Well yeah, and that's why the current Forgotten Beast/Titan generation mechanic is not the end goal. Toady intentionally started off small to test the waters a bit. He knows it's a limited mechanic and doesn't pretend that it's not.
I didn't say you can't make a better random-creature-generator, I'm saying that there's not the same sense of attachment if you ended up with a random new specie to learn every time you make a new fortress. Dwarves love stone and booze and magma and complicated machines, and I can work with that. I boot up a new game, and I end up instead with lizard people who live in a swamp, take pride in working together to hunt for food, because at three feet tall, even regular wildlife is a serious and noble effort to take down. They don't revere nature, but are good at using it, having several beasts of burden for every job, which of course double as food sources and makeshift guard animals. Their magic tends to make use of plants and fungi, and while they're not generally considered hostile, due to their stature and preferred living areas, don't tend to trade with outsiders out of a simple lack of shared desired goods. Of course, I also get a long list of materials they prefer to work with and items they tend to make, their preferred food, how all their dozens of unique farm animals work, the history of their culture, what a major city is like verus a minor hamlet, how they structure themselves socially, what religion they practice... I'm just glossing over this all, but look at the size of this paragraph already! I'd have to study these guys for hours before I even know if I'm
supposed to strike the earth! Maybe instead, they make long reed-mat walls, and patrol, using their large numbers and excellent swamp-movement to their advantage.
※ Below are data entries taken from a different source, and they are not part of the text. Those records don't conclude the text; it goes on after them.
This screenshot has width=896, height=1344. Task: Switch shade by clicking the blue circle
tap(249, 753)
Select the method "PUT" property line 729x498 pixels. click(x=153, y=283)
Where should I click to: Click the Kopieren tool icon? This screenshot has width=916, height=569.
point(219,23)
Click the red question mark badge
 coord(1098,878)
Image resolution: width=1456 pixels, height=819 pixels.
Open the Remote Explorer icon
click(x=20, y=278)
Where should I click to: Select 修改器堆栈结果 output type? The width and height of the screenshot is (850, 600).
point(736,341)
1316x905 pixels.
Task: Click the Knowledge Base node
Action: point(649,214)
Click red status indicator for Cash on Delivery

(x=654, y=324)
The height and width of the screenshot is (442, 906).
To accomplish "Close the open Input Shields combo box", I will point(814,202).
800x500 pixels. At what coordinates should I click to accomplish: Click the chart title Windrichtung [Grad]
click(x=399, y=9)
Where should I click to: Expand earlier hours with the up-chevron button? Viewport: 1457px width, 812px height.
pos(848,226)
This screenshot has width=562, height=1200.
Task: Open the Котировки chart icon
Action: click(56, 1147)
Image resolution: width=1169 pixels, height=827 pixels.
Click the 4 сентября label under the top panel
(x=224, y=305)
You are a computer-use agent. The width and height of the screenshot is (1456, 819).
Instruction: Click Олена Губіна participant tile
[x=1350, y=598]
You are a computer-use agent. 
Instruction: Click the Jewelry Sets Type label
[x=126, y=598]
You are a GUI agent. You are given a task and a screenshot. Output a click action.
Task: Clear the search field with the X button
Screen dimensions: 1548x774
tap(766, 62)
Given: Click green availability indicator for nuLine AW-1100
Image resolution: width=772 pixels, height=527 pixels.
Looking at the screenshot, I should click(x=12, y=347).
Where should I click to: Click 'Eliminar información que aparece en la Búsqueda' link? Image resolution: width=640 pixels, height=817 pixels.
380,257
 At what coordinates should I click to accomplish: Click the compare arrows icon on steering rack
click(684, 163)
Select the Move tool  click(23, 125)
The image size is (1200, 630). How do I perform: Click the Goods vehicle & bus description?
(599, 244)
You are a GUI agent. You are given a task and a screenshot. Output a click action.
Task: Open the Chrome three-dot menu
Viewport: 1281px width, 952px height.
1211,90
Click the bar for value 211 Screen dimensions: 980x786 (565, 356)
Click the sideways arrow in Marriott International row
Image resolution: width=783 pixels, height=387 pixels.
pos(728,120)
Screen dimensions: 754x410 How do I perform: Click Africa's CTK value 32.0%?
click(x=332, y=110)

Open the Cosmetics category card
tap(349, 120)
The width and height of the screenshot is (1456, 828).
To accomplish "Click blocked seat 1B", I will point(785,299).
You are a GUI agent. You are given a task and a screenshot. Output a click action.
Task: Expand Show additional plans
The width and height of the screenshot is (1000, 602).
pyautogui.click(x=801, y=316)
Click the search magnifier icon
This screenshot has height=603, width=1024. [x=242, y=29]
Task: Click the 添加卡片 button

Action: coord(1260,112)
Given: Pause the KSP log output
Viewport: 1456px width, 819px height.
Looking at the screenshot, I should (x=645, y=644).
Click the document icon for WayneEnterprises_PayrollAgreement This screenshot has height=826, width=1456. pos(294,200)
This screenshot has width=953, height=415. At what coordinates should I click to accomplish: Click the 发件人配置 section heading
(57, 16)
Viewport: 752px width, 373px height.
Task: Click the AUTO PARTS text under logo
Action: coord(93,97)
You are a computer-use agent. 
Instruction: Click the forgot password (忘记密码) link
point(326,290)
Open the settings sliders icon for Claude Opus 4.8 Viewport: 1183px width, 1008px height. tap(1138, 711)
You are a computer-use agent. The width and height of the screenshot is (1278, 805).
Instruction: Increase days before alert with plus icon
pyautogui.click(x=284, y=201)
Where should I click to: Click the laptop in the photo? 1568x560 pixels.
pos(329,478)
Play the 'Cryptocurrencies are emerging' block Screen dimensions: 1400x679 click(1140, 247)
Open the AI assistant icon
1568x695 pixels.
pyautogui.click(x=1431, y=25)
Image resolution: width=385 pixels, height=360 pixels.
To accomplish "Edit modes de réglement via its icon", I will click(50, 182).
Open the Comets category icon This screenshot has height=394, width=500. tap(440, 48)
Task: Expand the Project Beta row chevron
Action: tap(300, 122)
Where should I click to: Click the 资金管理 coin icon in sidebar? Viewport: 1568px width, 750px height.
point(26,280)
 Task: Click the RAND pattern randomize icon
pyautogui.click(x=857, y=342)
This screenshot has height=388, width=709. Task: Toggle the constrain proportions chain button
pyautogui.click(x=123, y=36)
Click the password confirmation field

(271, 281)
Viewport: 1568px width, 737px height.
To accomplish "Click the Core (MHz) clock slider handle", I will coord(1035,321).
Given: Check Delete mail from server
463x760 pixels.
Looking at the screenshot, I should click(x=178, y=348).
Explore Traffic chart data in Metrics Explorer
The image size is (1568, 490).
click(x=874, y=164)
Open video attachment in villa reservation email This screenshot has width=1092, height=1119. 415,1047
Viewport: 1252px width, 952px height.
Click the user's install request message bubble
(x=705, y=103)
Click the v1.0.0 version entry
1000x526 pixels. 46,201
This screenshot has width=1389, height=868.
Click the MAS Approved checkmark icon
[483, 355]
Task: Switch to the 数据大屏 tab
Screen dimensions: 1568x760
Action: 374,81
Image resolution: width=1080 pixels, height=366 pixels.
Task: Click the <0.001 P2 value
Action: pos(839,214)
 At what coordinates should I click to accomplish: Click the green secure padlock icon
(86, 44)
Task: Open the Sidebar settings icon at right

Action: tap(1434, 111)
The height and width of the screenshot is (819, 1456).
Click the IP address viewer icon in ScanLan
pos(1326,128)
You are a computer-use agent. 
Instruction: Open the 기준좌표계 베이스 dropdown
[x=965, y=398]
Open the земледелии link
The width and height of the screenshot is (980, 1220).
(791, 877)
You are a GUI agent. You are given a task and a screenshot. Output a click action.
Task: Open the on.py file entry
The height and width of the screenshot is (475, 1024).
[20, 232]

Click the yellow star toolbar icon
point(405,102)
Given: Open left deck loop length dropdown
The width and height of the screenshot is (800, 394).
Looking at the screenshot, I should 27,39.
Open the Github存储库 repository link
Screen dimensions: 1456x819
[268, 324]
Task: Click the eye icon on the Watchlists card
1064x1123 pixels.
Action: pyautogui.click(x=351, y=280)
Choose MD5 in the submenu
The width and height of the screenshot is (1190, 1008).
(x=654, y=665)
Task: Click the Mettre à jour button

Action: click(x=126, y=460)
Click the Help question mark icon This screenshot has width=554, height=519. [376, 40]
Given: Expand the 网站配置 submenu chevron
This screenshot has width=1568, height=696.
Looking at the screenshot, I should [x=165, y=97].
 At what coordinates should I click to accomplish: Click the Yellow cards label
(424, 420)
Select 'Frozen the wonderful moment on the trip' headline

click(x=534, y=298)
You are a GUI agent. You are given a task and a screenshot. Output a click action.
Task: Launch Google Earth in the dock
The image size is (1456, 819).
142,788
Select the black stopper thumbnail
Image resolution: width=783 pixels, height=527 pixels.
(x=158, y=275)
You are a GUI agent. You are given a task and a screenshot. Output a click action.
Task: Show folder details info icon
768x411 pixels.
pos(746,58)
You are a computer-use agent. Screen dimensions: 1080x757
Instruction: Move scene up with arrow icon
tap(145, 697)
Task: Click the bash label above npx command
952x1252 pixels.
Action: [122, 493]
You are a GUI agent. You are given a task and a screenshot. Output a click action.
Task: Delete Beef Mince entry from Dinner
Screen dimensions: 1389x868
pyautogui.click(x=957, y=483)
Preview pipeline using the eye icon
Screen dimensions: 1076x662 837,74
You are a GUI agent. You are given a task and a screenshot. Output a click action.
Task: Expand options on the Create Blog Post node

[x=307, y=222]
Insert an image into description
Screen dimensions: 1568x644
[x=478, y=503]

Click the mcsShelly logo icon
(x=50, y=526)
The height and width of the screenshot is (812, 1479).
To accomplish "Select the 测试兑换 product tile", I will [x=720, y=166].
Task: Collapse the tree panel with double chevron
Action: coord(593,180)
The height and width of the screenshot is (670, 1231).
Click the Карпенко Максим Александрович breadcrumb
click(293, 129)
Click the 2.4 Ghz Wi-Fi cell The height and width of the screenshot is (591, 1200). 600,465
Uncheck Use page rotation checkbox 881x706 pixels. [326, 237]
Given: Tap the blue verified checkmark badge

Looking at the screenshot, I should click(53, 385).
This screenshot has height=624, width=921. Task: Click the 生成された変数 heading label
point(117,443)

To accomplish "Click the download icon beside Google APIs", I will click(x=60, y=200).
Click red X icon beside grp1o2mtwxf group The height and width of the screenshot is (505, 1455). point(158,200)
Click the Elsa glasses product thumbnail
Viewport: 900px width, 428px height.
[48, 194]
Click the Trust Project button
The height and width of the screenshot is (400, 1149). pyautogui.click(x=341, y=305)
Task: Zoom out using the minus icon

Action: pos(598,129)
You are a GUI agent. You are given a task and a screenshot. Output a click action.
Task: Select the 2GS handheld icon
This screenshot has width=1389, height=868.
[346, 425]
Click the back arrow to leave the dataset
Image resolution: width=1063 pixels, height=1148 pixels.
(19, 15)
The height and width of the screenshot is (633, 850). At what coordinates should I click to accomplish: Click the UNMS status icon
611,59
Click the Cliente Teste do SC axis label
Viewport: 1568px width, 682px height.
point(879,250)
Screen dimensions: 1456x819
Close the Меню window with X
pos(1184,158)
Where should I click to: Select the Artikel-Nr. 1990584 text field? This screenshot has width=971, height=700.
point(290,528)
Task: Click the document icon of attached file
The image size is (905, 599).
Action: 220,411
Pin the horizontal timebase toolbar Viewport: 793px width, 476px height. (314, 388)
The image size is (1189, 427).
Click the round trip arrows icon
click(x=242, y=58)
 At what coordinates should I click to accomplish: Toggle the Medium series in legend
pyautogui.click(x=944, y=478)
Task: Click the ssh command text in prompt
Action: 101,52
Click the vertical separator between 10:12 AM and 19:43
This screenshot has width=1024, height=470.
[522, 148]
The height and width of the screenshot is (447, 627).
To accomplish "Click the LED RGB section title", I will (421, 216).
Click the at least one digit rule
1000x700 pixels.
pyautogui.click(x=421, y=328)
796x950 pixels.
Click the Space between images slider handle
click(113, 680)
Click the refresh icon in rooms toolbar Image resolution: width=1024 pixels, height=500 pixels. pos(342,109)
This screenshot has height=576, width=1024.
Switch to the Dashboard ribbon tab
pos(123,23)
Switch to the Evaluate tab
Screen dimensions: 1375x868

They prefer using spears and traps due to their small size and weak stature, but since they live in soggy environments, avoid armor for the most part. They don't use bows because items made of wood and rope don't last in excellent condition for long, instead preferring slings, which in their more established militaries, use magically imbued rocks. Lacking in formal education or the ability to engineer large structures, they are surprisingly well informed and knowledgeable, due to their ability to quickly grasp what everyone in a large group is saying, so while most races would find a large room full of talking people to be just meaningless noise unless you can tune everyone out but one, these small lizards can learn about fifty points of view at the same time. Although they evolved for swimming, they have learned to use their claws and agility to expertly climb trees, although on a whole they tend to dislike heights. Because of their light weight and lack of armor, attacking groups often find themselves ambushed from above, and because of this learned ability, they carefully tend large trees to grow in their swamps, where they would normally have trouble growing. Although they tend to use traditional items and techniques, it's not because they're trapped in their past, but because few items stand their corrosive environment well, but the few new technologies they can use tend to be adopted almost instantly. And, well, who read all that, let alone the next ten pages I'd need for you to properly understand these guys?